Cantabria (Spain), 2025
Desde la superficie, la cámara observa un cuerpo femenino suspendido bajo el agua. Su silueta se adivina entre pliegues de una bolsa de plástico, como si el material flotante se fundiera con la piel. La imagen es turbia, abstracta, como si la mirada también estuviera sumergida.
Esta pieza nace del cruce entre lo íntimo y lo ecológico. La figura, atrapada y diluida a la vez, encarna la vulnerabilidad de los cuerpos en entornos contaminados, donde lo artificial ya no es ajeno, sino una extensión inevitable de lo natural. La bolsa no cubre: envuelve, roza, se adhiere. No hay violencia explícita, pero sí una tensión latente. La belleza de la escena —su suavidad, su misticismo acuático— convive con una incomodidad sutil.
La obra habla del plástico como símbolo y como síntoma. Un material diseñado para perdurar, que se ha filtrado en nuestros paisajes, nuestros mares, nuestras vidas. En esta imagen, lo plástico no solo contamina: se vuelve estético, casi sensual, generando una atmósfera que oscila entre lo poético y lo distópico.

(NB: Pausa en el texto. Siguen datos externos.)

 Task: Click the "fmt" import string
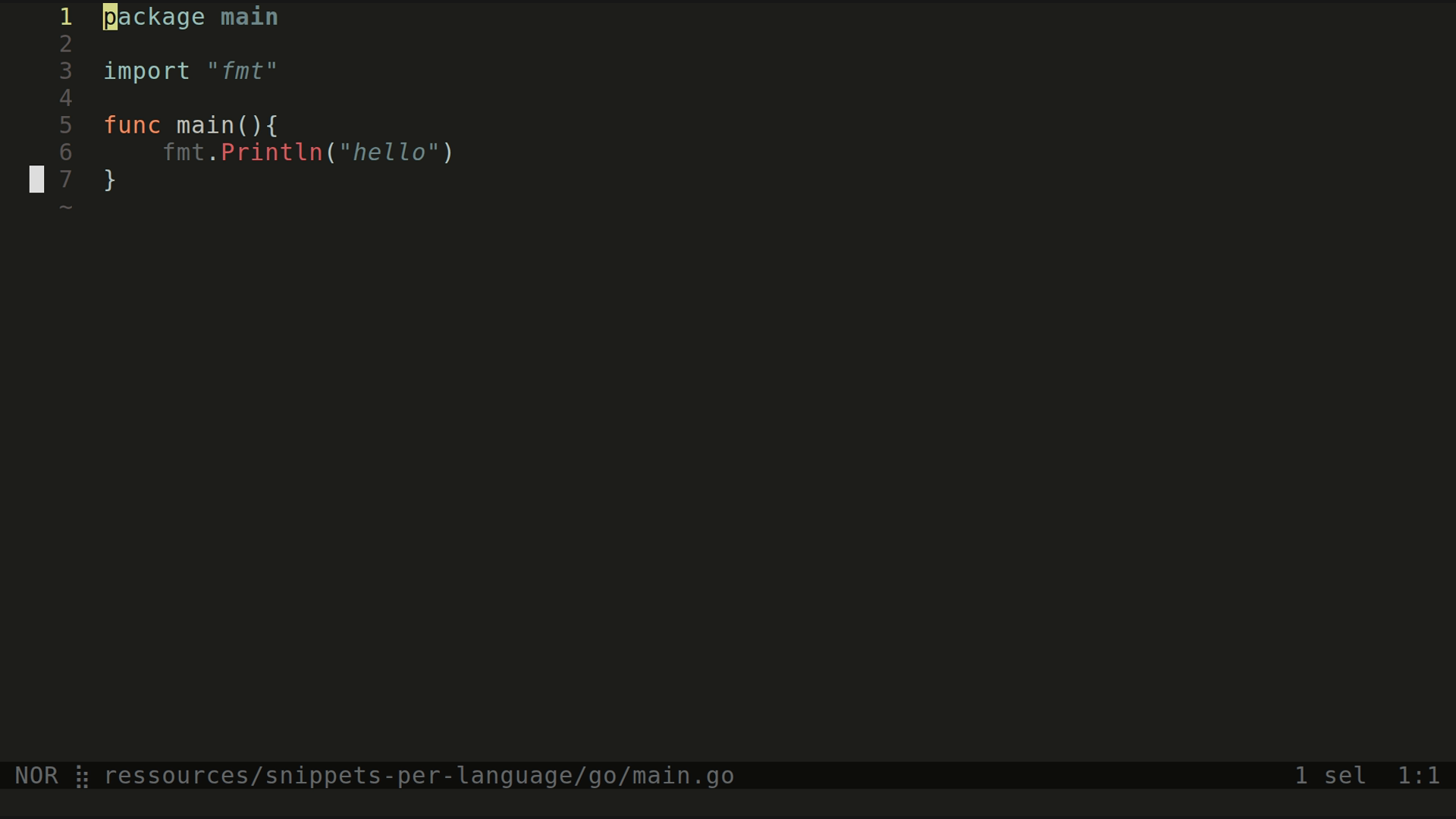coord(242,71)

La figura podría ser un cuerpo real o un espectro, una aparición atrapada entre dos mundos. El agua amplifica la sensación de suspensión, de tiempo detenido. Como si esta escena no sucediera en un solo momento, sino en muchas capas de memoria líquida.
Esta fotografía propone una mirada hacia el fondo: hacia lo que flota, hacia lo que se hunde, hacia lo que ya forma parte del paisaje aunque no debería estar ahí.